== PROMPT ==
Each line below with the word "Wood" needs to be copied.

== Collected data ==
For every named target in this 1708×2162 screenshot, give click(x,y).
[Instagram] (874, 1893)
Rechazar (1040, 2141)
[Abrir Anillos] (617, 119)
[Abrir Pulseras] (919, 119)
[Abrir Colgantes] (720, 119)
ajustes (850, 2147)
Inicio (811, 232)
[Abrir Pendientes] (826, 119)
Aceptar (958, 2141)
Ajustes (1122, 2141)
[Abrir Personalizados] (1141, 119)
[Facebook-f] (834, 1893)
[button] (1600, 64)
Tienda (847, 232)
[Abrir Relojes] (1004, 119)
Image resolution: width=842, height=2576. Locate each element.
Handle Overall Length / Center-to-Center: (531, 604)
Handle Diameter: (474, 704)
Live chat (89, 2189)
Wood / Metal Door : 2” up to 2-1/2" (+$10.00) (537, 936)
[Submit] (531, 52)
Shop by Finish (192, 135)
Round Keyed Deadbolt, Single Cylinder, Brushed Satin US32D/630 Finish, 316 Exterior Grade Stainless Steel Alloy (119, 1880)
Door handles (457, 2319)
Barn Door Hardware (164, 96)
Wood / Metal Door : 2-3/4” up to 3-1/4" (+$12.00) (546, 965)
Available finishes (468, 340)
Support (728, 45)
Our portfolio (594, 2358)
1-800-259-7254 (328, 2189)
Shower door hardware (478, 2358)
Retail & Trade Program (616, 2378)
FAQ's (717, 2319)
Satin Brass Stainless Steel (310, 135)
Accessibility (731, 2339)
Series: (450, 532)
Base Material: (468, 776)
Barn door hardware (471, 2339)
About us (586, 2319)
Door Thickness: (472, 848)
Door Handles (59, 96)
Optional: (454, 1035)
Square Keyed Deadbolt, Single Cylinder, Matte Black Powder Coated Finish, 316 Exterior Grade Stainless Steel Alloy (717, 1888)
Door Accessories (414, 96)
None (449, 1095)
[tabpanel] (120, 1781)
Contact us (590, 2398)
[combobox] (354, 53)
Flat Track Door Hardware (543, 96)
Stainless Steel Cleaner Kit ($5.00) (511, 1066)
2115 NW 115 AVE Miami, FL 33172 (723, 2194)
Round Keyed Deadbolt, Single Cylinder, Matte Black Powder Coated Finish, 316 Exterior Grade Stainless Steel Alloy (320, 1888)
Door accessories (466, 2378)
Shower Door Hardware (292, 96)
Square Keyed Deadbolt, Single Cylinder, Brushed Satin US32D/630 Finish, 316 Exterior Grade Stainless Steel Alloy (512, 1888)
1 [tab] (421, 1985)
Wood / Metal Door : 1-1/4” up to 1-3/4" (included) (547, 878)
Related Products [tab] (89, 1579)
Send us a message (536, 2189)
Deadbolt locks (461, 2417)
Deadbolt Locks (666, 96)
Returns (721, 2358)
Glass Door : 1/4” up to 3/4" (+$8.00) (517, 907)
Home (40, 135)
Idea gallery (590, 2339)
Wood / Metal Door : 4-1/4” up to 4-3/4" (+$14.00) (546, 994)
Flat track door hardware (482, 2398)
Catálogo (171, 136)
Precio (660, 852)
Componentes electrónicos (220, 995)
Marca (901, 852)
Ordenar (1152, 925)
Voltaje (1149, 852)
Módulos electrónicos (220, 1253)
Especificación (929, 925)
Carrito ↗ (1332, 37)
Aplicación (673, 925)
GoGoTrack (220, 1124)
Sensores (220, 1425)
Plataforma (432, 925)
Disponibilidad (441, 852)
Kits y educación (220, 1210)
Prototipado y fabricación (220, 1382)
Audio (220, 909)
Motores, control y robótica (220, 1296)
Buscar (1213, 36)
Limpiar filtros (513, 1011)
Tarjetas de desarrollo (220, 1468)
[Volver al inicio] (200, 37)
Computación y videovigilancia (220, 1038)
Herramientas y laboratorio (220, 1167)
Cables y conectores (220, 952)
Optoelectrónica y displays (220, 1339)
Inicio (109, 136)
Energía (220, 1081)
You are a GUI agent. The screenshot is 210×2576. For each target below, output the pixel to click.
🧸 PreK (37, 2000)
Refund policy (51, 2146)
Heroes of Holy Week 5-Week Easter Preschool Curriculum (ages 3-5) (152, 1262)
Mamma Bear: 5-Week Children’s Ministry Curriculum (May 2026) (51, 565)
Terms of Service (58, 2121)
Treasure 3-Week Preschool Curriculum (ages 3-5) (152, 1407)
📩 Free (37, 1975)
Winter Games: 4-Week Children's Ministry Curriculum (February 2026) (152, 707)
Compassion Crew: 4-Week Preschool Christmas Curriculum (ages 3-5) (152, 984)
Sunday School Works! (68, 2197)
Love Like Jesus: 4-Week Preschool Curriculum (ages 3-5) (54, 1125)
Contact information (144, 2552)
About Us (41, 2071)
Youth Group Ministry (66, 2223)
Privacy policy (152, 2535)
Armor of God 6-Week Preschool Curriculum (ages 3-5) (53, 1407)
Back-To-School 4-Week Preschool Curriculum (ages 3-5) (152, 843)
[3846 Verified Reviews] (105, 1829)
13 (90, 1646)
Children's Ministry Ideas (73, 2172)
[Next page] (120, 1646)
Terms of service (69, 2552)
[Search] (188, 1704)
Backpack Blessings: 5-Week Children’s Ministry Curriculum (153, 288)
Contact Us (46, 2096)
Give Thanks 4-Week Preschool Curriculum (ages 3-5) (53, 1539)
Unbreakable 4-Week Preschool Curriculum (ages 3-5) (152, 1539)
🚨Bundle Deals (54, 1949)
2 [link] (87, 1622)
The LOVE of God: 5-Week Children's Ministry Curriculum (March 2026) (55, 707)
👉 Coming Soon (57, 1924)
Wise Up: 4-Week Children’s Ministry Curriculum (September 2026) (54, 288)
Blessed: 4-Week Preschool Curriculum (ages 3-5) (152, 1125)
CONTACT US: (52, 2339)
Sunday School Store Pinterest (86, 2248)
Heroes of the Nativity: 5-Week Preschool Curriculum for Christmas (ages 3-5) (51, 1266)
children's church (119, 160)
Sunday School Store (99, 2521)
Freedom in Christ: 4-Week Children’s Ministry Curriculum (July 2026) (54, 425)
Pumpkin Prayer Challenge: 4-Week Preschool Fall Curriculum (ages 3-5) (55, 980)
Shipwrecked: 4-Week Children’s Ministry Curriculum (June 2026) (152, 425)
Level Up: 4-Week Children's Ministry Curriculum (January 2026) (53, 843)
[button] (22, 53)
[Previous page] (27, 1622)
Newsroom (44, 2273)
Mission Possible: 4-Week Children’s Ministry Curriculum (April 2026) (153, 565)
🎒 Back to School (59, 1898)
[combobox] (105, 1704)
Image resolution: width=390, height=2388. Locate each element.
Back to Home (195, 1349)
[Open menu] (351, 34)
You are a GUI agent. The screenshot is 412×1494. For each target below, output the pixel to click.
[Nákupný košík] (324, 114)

== EXERCISE RESPONSE ==
Wood / Metal Door : 2” up to 2-1/2" (+$10.00) (537, 936)
Wood / Metal Door : 2-3/4” up to 3-1/4" (+$12.00) (546, 965)
Wood / Metal Door : 1-1/4” up to 1-3/4" (included) (547, 878)
Wood / Metal Door : 4-1/4” up to 4-3/4" (+$14.00) (546, 994)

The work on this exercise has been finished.